AVAILABLE RECORDS ->

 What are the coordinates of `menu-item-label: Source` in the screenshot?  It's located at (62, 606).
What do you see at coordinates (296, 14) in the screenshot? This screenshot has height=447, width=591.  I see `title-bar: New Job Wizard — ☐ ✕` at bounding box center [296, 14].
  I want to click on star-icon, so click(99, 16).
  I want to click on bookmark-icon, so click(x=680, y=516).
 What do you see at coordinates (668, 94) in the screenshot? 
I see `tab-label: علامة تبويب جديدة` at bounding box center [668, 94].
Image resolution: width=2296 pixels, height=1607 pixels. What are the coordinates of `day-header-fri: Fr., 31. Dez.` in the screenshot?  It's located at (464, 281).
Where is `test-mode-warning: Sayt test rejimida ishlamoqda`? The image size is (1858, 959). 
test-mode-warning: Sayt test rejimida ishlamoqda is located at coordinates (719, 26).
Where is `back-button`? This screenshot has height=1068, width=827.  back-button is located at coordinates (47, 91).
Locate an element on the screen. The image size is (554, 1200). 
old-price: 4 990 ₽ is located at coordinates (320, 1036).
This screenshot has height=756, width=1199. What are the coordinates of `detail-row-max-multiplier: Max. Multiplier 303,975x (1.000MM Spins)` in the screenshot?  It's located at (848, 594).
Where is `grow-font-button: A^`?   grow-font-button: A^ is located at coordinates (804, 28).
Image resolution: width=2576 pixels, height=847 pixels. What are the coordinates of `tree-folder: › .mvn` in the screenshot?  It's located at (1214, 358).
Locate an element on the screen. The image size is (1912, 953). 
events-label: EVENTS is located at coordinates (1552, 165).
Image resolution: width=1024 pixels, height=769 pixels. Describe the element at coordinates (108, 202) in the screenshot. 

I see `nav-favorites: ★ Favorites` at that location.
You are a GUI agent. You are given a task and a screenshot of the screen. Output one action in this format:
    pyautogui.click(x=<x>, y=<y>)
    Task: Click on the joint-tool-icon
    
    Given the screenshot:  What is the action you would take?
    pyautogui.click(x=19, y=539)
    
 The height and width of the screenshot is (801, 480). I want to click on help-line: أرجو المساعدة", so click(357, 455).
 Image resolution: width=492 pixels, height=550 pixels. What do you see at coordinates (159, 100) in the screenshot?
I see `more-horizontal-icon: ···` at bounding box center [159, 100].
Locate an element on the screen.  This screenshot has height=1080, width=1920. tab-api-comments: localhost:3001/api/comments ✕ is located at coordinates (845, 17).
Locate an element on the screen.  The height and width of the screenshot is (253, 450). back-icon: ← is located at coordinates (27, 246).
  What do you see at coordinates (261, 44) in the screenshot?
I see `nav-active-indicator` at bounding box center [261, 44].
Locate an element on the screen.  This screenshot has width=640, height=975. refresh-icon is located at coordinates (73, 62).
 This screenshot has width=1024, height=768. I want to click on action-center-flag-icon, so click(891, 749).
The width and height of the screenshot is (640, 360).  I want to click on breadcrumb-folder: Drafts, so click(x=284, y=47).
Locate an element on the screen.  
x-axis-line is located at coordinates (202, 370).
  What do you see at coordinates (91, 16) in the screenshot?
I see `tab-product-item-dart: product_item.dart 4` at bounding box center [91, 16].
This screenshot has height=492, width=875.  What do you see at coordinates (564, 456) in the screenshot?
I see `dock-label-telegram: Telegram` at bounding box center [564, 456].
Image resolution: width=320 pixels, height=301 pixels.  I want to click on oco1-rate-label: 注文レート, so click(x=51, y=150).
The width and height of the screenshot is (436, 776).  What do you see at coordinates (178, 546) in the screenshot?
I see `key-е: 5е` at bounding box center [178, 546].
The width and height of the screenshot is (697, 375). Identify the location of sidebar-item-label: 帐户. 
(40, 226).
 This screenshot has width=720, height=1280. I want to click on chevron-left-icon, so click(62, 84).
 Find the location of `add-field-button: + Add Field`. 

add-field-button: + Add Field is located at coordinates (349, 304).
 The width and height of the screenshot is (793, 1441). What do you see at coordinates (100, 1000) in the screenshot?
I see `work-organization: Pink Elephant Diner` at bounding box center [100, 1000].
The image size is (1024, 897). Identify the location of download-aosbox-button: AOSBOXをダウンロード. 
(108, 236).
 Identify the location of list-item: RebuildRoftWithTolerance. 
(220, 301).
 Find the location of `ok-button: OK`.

WHAT NEEDS TO BE DONE ->
Rewrite every entry above with "Identify the location of" swapped for "Give the position of", changing nothing else.

ANSWER SPACE ->
 What are the coordinates of `menu-item-label: Source` in the screenshot?  It's located at (62, 606).
What do you see at coordinates (296, 14) in the screenshot? This screenshot has height=447, width=591.  I see `title-bar: New Job Wizard — ☐ ✕` at bounding box center [296, 14].
  I want to click on star-icon, so click(99, 16).
  I want to click on bookmark-icon, so click(x=680, y=516).
 What do you see at coordinates (668, 94) in the screenshot? 
I see `tab-label: علامة تبويب جديدة` at bounding box center [668, 94].
Image resolution: width=2296 pixels, height=1607 pixels. What are the coordinates of `day-header-fri: Fr., 31. Dez.` in the screenshot?  It's located at (464, 281).
Where is `test-mode-warning: Sayt test rejimida ishlamoqda`? The image size is (1858, 959). 
test-mode-warning: Sayt test rejimida ishlamoqda is located at coordinates (719, 26).
Where is `back-button`? This screenshot has height=1068, width=827.  back-button is located at coordinates (47, 91).
Locate an element on the screen. The image size is (554, 1200). 
old-price: 4 990 ₽ is located at coordinates (320, 1036).
This screenshot has height=756, width=1199. What are the coordinates of `detail-row-max-multiplier: Max. Multiplier 303,975x (1.000MM Spins)` in the screenshot?  It's located at (848, 594).
Where is `grow-font-button: A^`?   grow-font-button: A^ is located at coordinates (804, 28).
Image resolution: width=2576 pixels, height=847 pixels. What are the coordinates of `tree-folder: › .mvn` in the screenshot?  It's located at (1214, 358).
Locate an element on the screen. The image size is (1912, 953). 
events-label: EVENTS is located at coordinates (1552, 165).
Image resolution: width=1024 pixels, height=769 pixels. Describe the element at coordinates (108, 202) in the screenshot. 

I see `nav-favorites: ★ Favorites` at that location.
You are a GUI agent. You are given a task and a screenshot of the screen. Output one action in this format:
    pyautogui.click(x=<x>, y=<y>)
    Task: Click on the joint-tool-icon
    
    Given the screenshot:  What is the action you would take?
    pyautogui.click(x=19, y=539)
    
 The height and width of the screenshot is (801, 480). I want to click on help-line: أرجو المساعدة", so click(357, 455).
 Image resolution: width=492 pixels, height=550 pixels. What do you see at coordinates (159, 100) in the screenshot?
I see `more-horizontal-icon: ···` at bounding box center [159, 100].
Locate an element on the screen.  This screenshot has height=1080, width=1920. tab-api-comments: localhost:3001/api/comments ✕ is located at coordinates (845, 17).
Locate an element on the screen.  The height and width of the screenshot is (253, 450). back-icon: ← is located at coordinates (27, 246).
  What do you see at coordinates (261, 44) in the screenshot?
I see `nav-active-indicator` at bounding box center [261, 44].
Locate an element on the screen.  This screenshot has width=640, height=975. refresh-icon is located at coordinates (73, 62).
 This screenshot has width=1024, height=768. I want to click on action-center-flag-icon, so click(891, 749).
The width and height of the screenshot is (640, 360).  I want to click on breadcrumb-folder: Drafts, so click(x=284, y=47).
Locate an element on the screen.  
x-axis-line is located at coordinates (202, 370).
  What do you see at coordinates (91, 16) in the screenshot?
I see `tab-product-item-dart: product_item.dart 4` at bounding box center [91, 16].
This screenshot has height=492, width=875.  What do you see at coordinates (564, 456) in the screenshot?
I see `dock-label-telegram: Telegram` at bounding box center [564, 456].
Image resolution: width=320 pixels, height=301 pixels.  I want to click on oco1-rate-label: 注文レート, so click(x=51, y=150).
The width and height of the screenshot is (436, 776).  What do you see at coordinates (178, 546) in the screenshot?
I see `key-е: 5е` at bounding box center [178, 546].
The width and height of the screenshot is (697, 375). Give the position of sidebar-item-label: 帐户. 
(40, 226).
 This screenshot has width=720, height=1280. I want to click on chevron-left-icon, so click(62, 84).
 Find the location of `add-field-button: + Add Field`. 

add-field-button: + Add Field is located at coordinates (349, 304).
 The width and height of the screenshot is (793, 1441). What do you see at coordinates (100, 1000) in the screenshot?
I see `work-organization: Pink Elephant Diner` at bounding box center [100, 1000].
The image size is (1024, 897). Give the position of download-aosbox-button: AOSBOXをダウンロード. 
(108, 236).
 Give the position of list-item: RebuildRoftWithTolerance. 
(220, 301).
 Find the location of `ok-button: OK`.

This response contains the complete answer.